Après un premier album auréolé d’un certain succès pour un groupe naissant, The Fratellis entament une énorme tournée mondiale et mettent en route un deuxième opus dans la foulée et sortent, mi 2008, Here We Stand, lequel sera moyennement accueilli par la critique malgré de bonnes ventes et se verra même qualifié de catastrophe par le groupe. Ils ne s’en remettront pas et décideront de se séparer moins d’une année plus tard pour donner libre cours à des projets personnels. En juin 2012, ils annoncent leur retour sur scène à l’occasion d’un concert de charité ; s’en suivront une série de shows joués à guichets fermés à la plus grande surprise des membres du groupe. Leur public est toujours là et un nouvel album sera annoncé début 2013. Sorti le sept octobre dernier, We Need Medecine n’est que le troisième opus du trio écossais et pourtant The Fratellis ont déjà marqué le monde de la musique de leur empreinte notamment grâce à leurs prestations scéniques énergiques et entières. Cet album, du niveau de Costello Music, va relancer, à coup sûr, la carrière du trio de Glasgow.

C’est en solo que Jon nous reçoit avec son accent à couper au couteau et son humour corrosif sorti tout droit sortis du toxique Trainspotting de son compatriote Irvine Welsh.

Votre nom, The Fratellis et vos noms de scène, Barry Fratelli, Mince Fratelli et Jon Fratelli laissent le doute sur vos liens de parenté... D'où vient ce nom, à l'origine ?

Je ne sais plus vraiment. C'est Barry qui l'avait choisi je crois.

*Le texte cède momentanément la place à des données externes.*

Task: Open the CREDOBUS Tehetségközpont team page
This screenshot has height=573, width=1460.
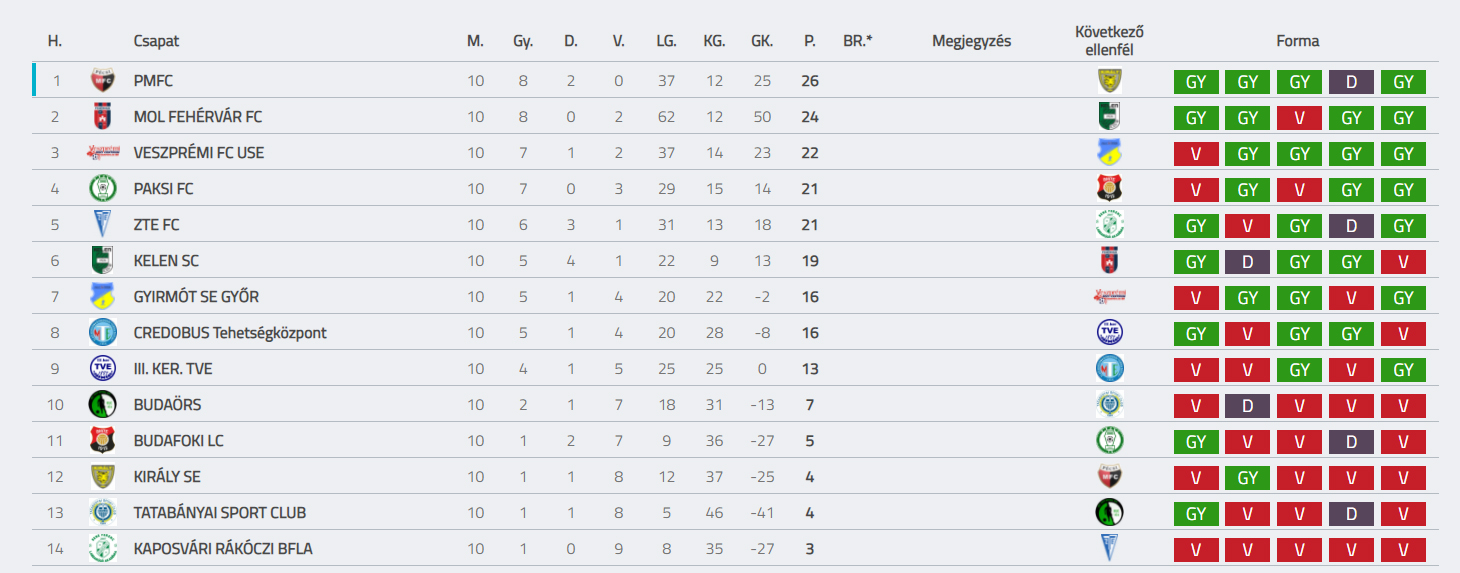Action: (230, 333)
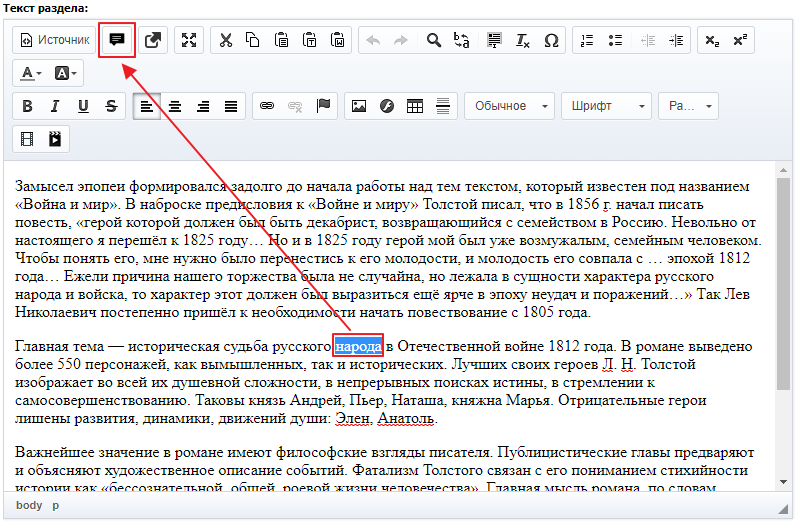Screen dimensions: 795x522
Task: Toggle Underline formatting
Action: point(83,106)
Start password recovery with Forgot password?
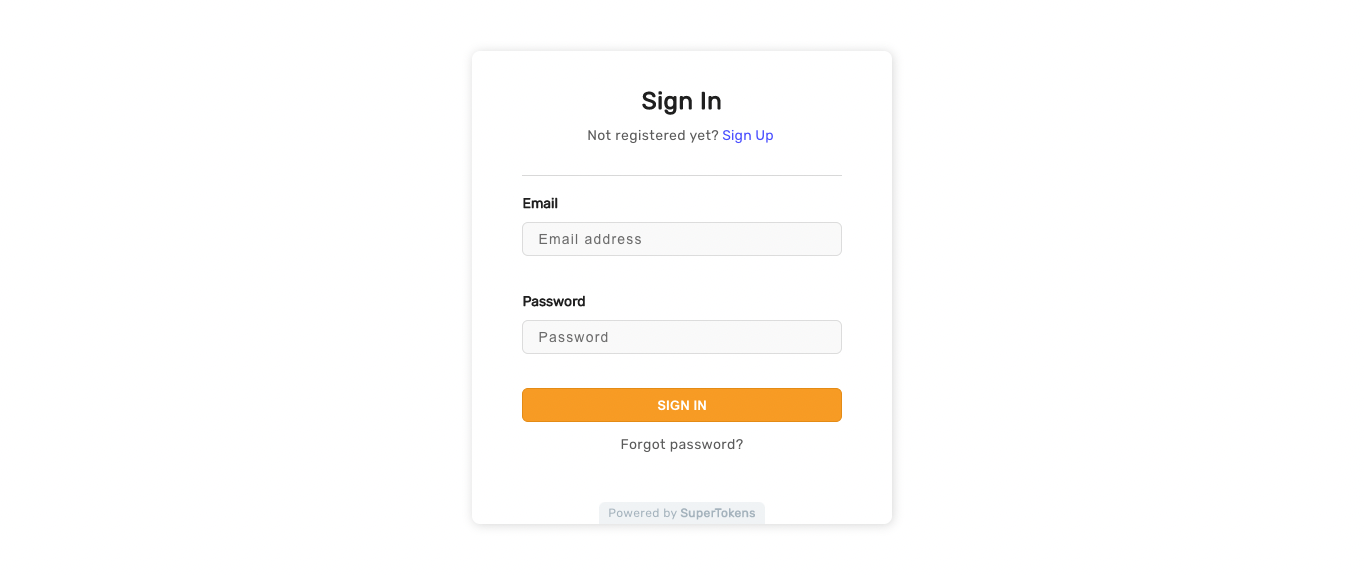Image resolution: width=1364 pixels, height=575 pixels. [x=681, y=444]
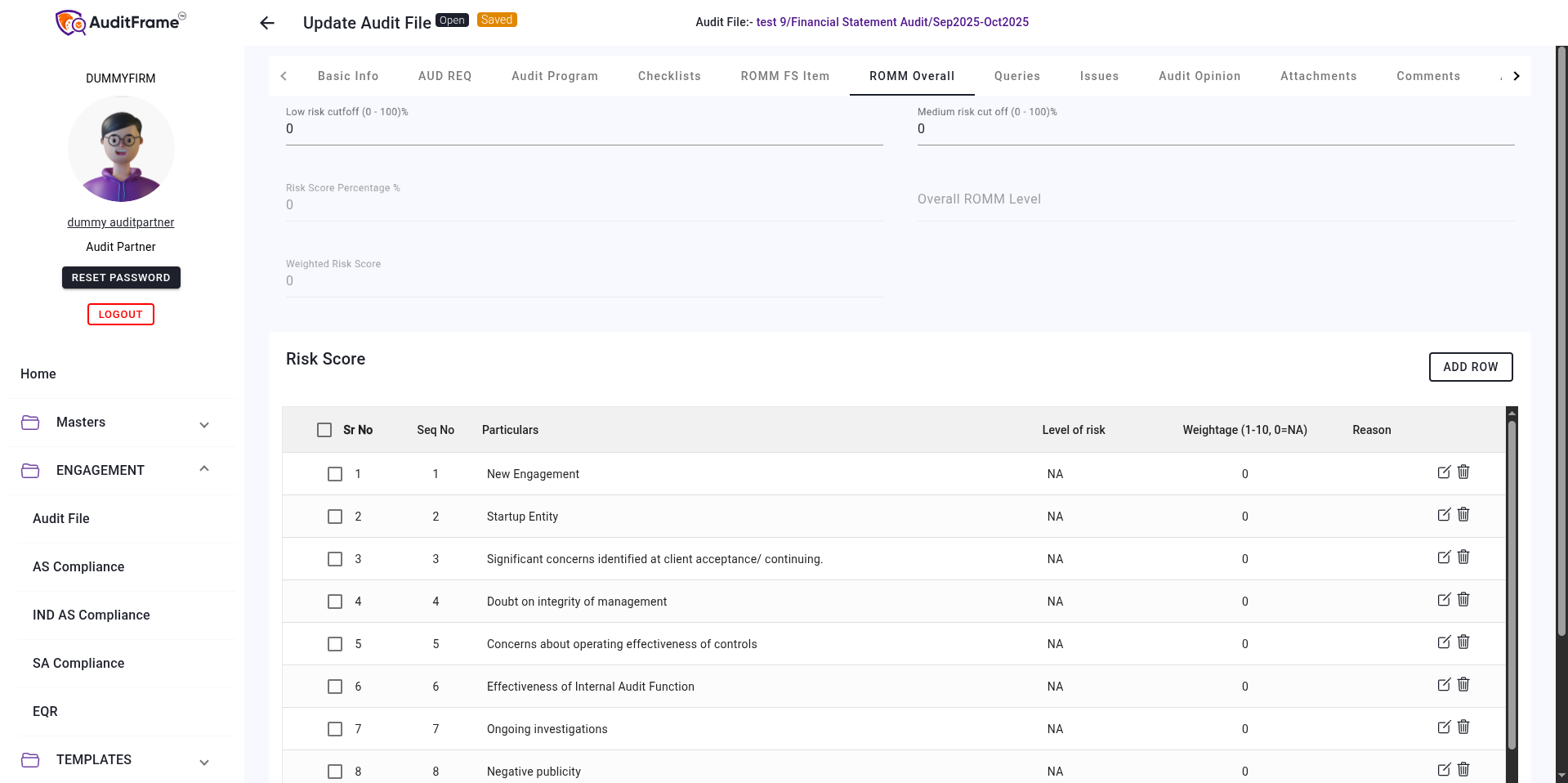Delete the Ongoing investigations row

1463,727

La première fois que je l'ai rencontré, nous avons passé neuf heures à discuter dans un bar. Au bout de plusieurs bières, nous avions décidé de monter un groupe, de l'appeler The Fratellis et de prendre chacun ce nom de scène ; nous avions même décidé du nom du premier disque s'il devait y en avoir un ! À l'époque, je me foutais du nom que l'on porterait. C'est par la suite que j'ai réalisé que ce nom avait quelque chose d'italien et qu'il était le nom d'une famille dans un film américain, The Goonies.

Votre premier album, Costello Music, fut un énorme succès ; le deuxième un peu moins. Vous voilà de retour avec un troisième disque, We Need Medecine. Est-ce que tu te sens un peu stressé du fait que cinq années sont passées entre votre deuxième disque à l'accueil mitigé et celui-ci ?

Pas du tout. Au contraire même. Il y a cinq ans, j'aurais été angoissé, c'est certain. Mais si j'ai réalisé quelque chose pendant ces cinq années, c'est qu'être angoissé ou non ne change pas grand-chose de toute façon ! Cela ne changera rien au fait que les gens aimeront ou pas notre album. Tout ce qu'il nous faut assurer, c'est de proposer des titres en lesquels nous croyons. Ce que nous n'avons pas assez fait pour le deuxième disque, Here We Stand. Et ça s'est tout de suite vu et entendu ! Là, nous avons vraiment fait quelque chose que nous aimons et en quoi nous croyons ; j'espère que beaucoup d'autres personnes le percevront comme tel. Mais, quel que soit l'accueil, cela ne me rendra pas insomniaque.

Un premier disque est difficile à accoucher, un deuxième peut être angoissant parce qu'un public vous attend au tournant... Qu'en est-il du troisième ? Vous avez ressenti une certaine pression sur les épaules pour votre retour après avoir splitté ?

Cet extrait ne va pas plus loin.